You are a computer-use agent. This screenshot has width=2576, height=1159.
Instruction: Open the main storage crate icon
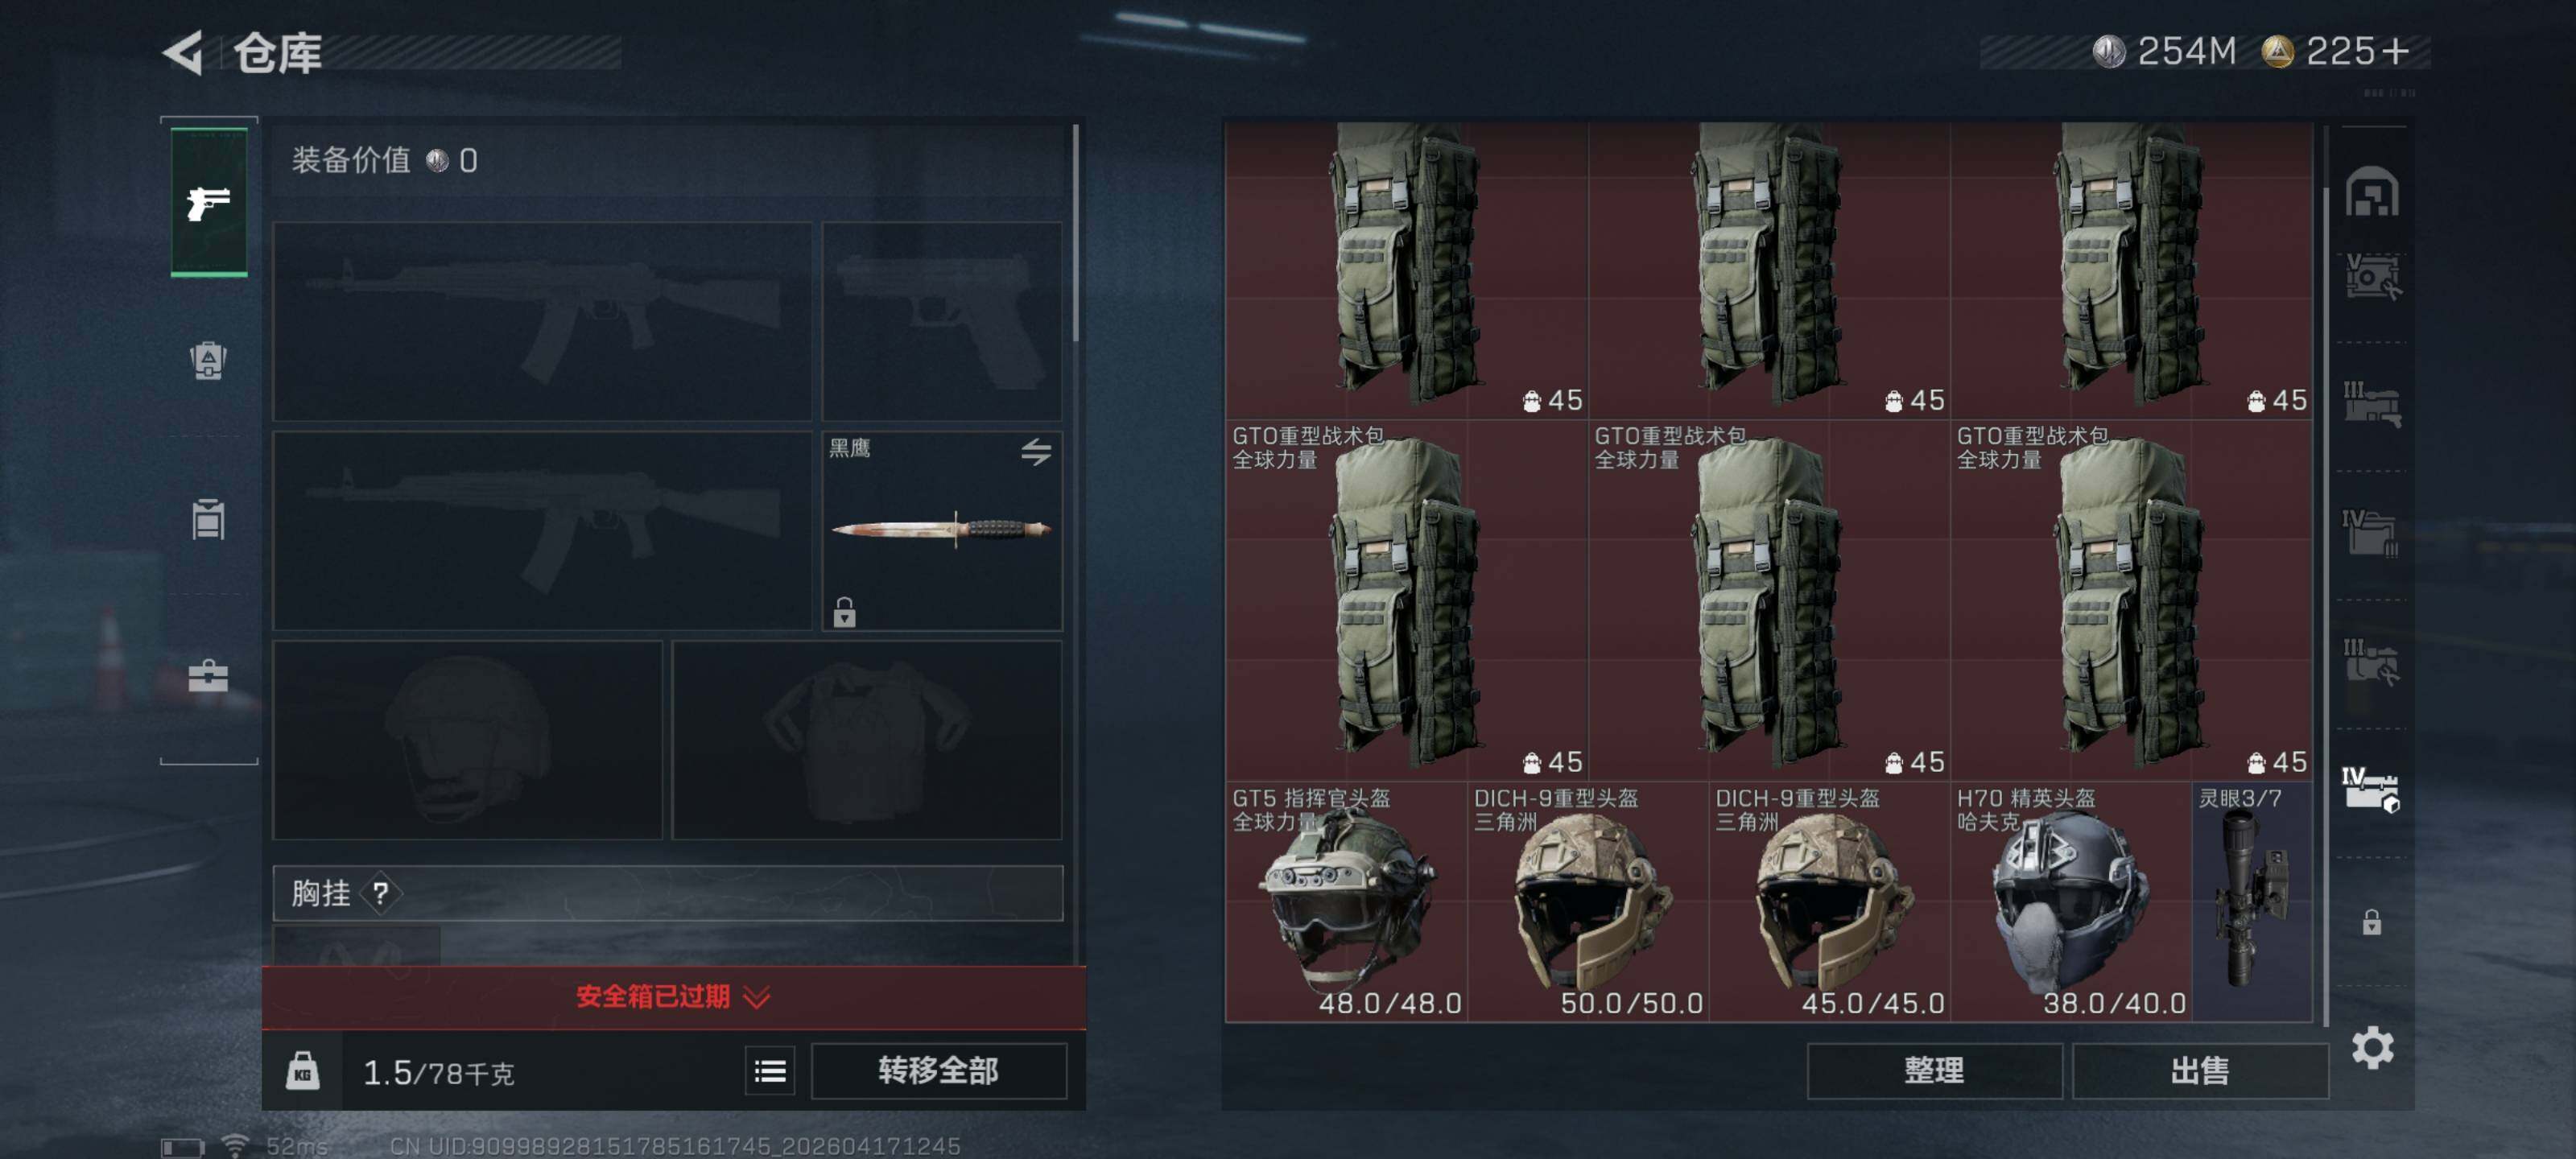(2372, 192)
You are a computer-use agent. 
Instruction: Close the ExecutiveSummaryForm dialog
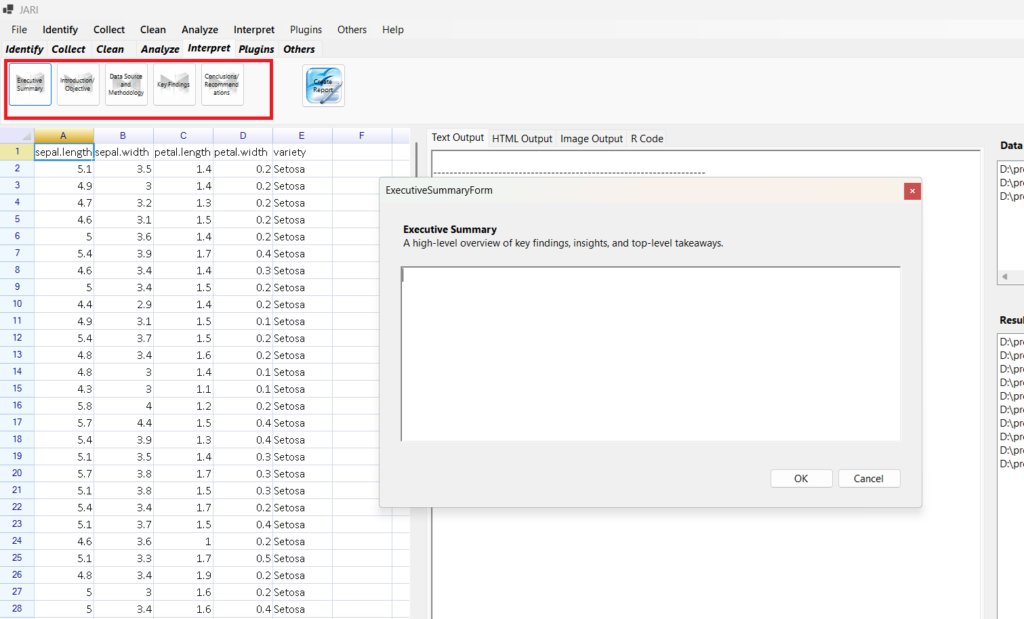click(x=911, y=190)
-.-.-
What is being asked:
Every line from the one holding "Instruction: Open the main storage crate icon" to the last line of the listing above, inclusive, must appear exactly as written, and no picture may appear.

Answer to the problem:
Instruction: Open the main storage crate icon
(2372, 192)
You are a computer-use agent. 
Instruction: Close the ExecutiveSummaryForm dialog
click(x=911, y=190)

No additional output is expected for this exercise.